She pulled away from Will and flipped the blanket off both of them, dislodging the cat. “Go home, dude.”
“What? Why? What’s the problem?”
Jordan stood up, bundling up the blanket and shoving it under her arm. “Go on.” Completely confused, Will didn’t move. She crossed to the house door, turned back. “Hey. What if all of it was true?”
He paused, his hands hanging loose between his knees, as he really thought about the question. Finally he said, simply, “I don’t know.”
“Well, at least you’re honest. You know what? I’m not ashamed of me. Come back when you’re not, either.”
And she went into the house, the cat scooting in along with her. Locking the door behind her, Jordan congratulated herself on having the last word and making a dramatic exit . . . but then she crept to the front window to see what Will was doing. He sat there for a moment, then finally stood, wobbling a bit, obviously trying—and likely failing—to sort through their exchange to determine what had just happened. He either figured it out or gave up, because after another minute he ran his hands through his dark hair and stumbled down the steps, into the yard, and down the street.
Jordan immediately turned out all the lights, wrapped the blanket around herself, and curled up on the sofa, eyes wide in the dark. It had to be close to three in the morning, but she couldn’t sleep.
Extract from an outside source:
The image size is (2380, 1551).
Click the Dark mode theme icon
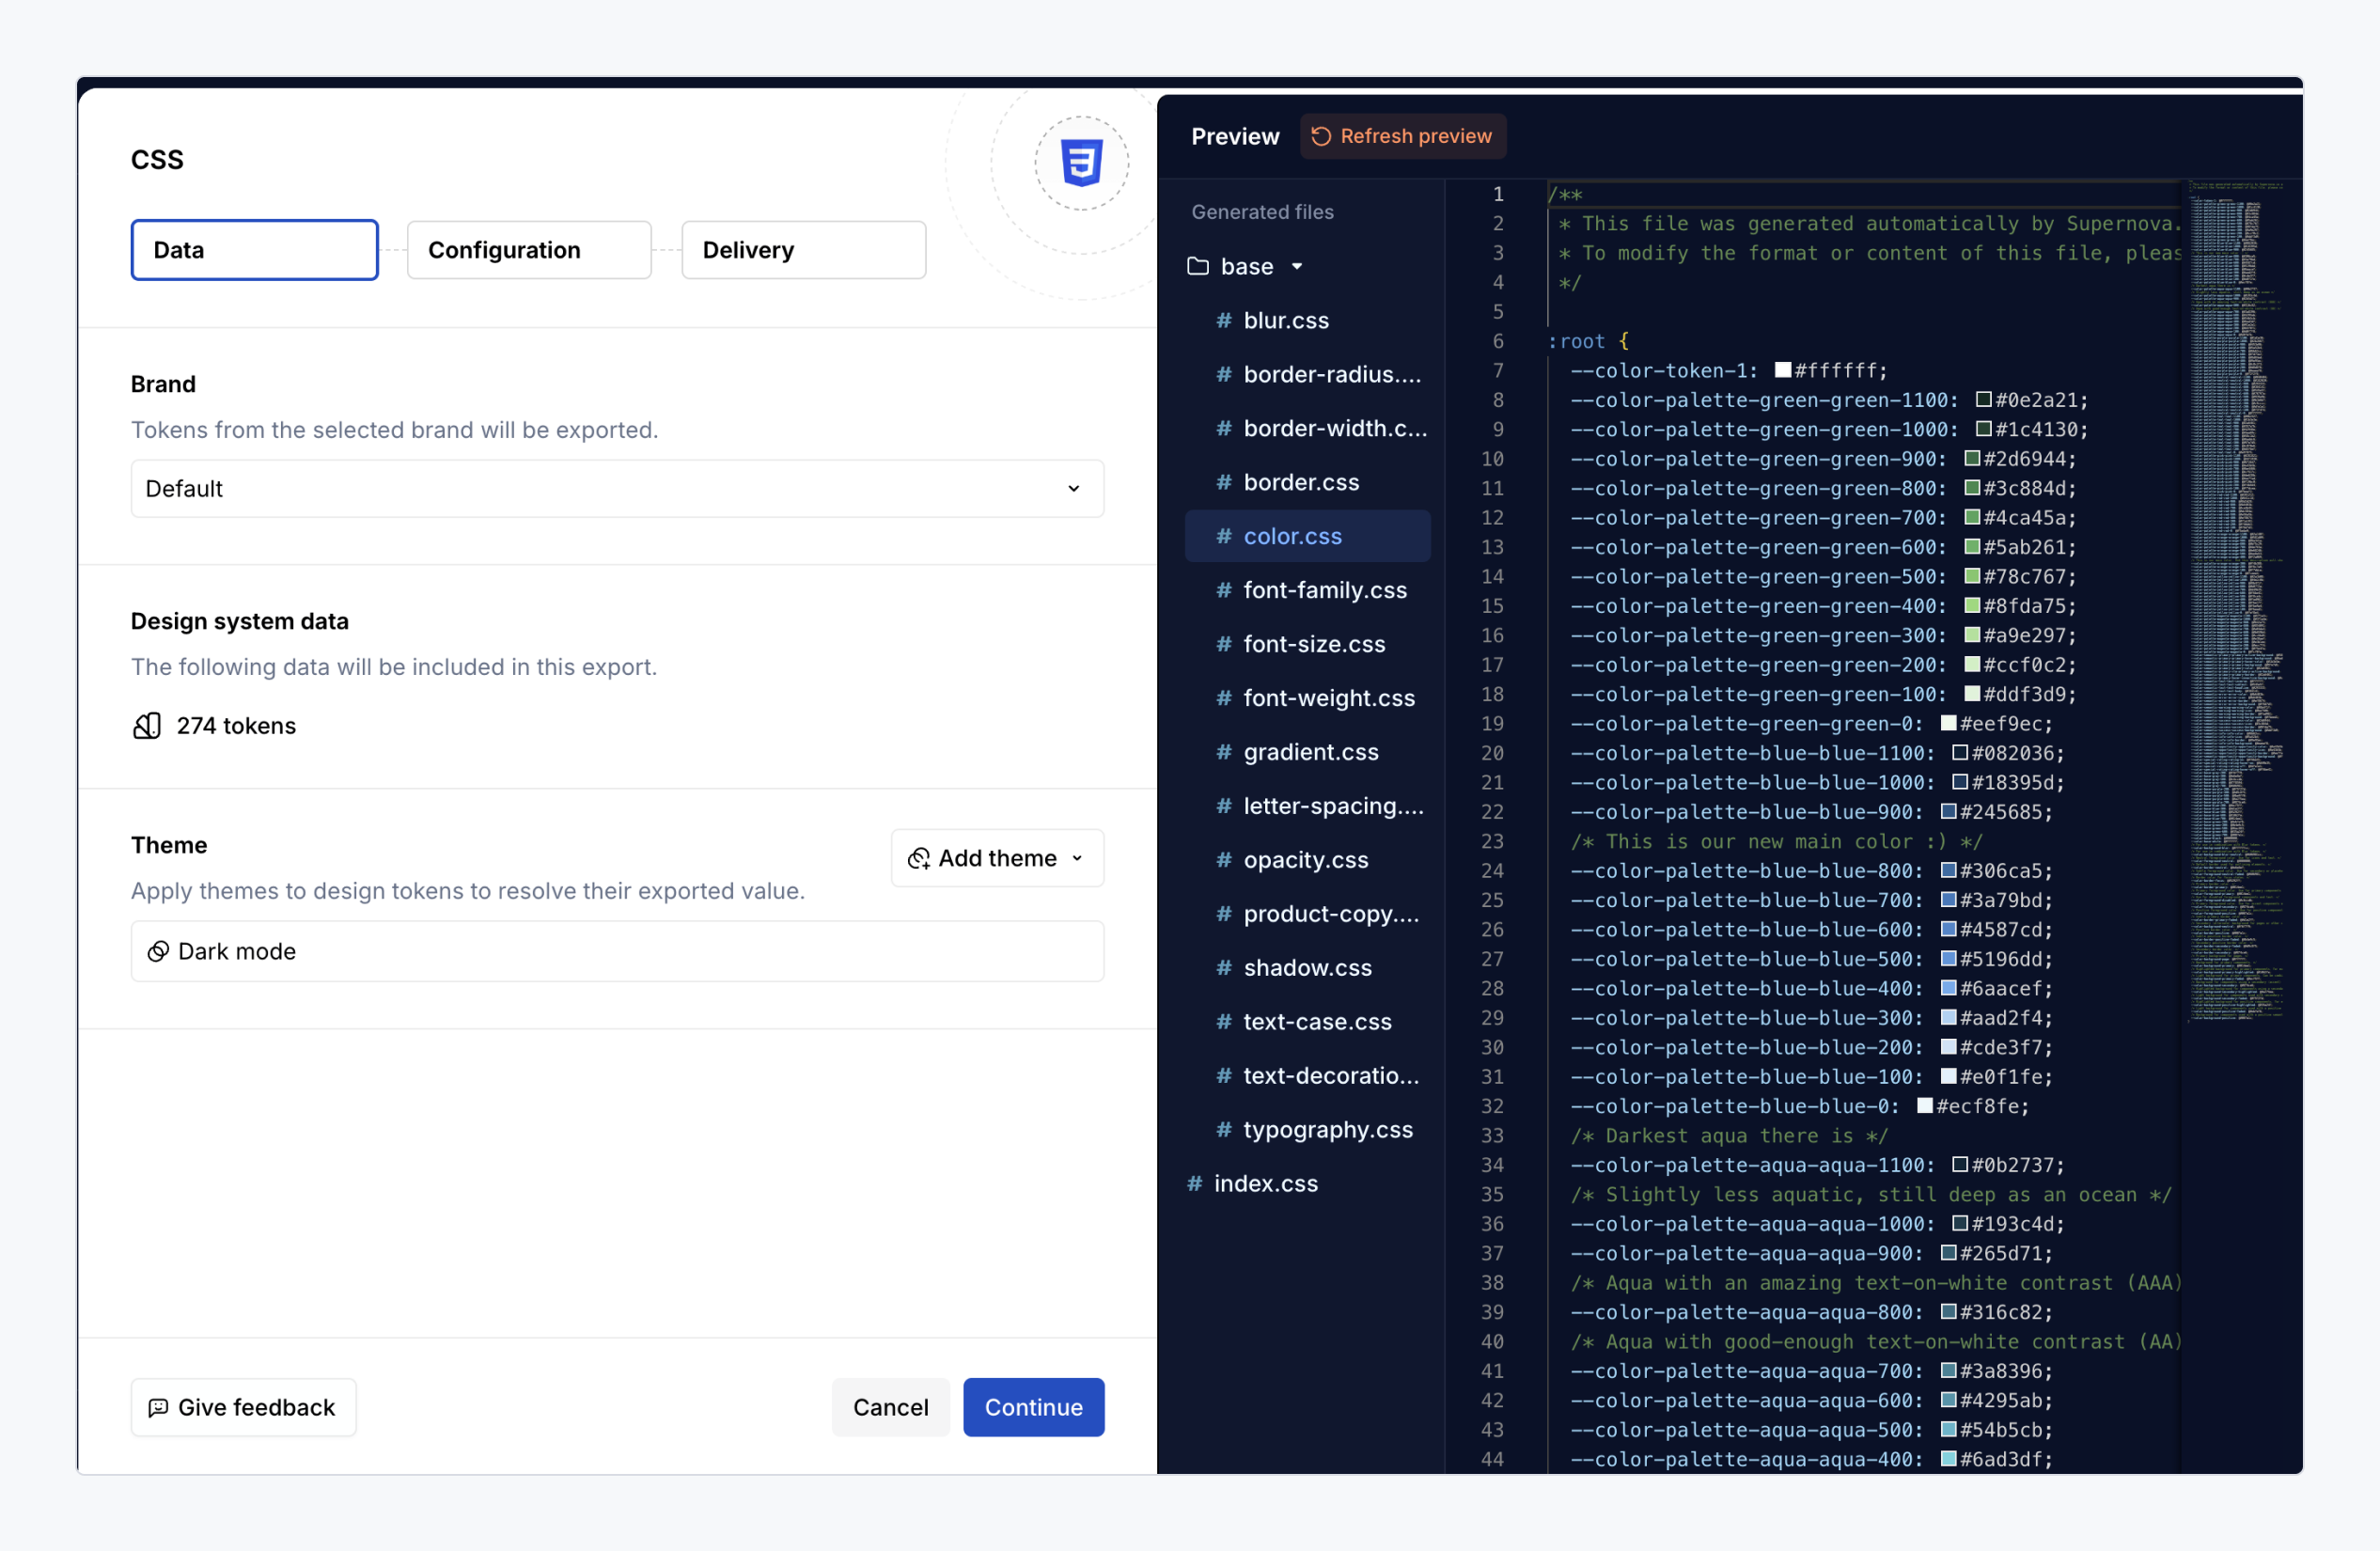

Not after that.
Judge. It was all anybody around here ever did. At times like these, she completely understood why, the minute her father had hit his stride as a financial planner, he’d packed up the whole family and spirited them off to a tony Connecticut burg. “Small town, small thinkers,” he’d always said about Marsden. When they’d moved away, Jordan was seven, and she’d hated him with the pure fury of a young child taken away from the only home she’d ever known, away from the rest of the family, especially Gran.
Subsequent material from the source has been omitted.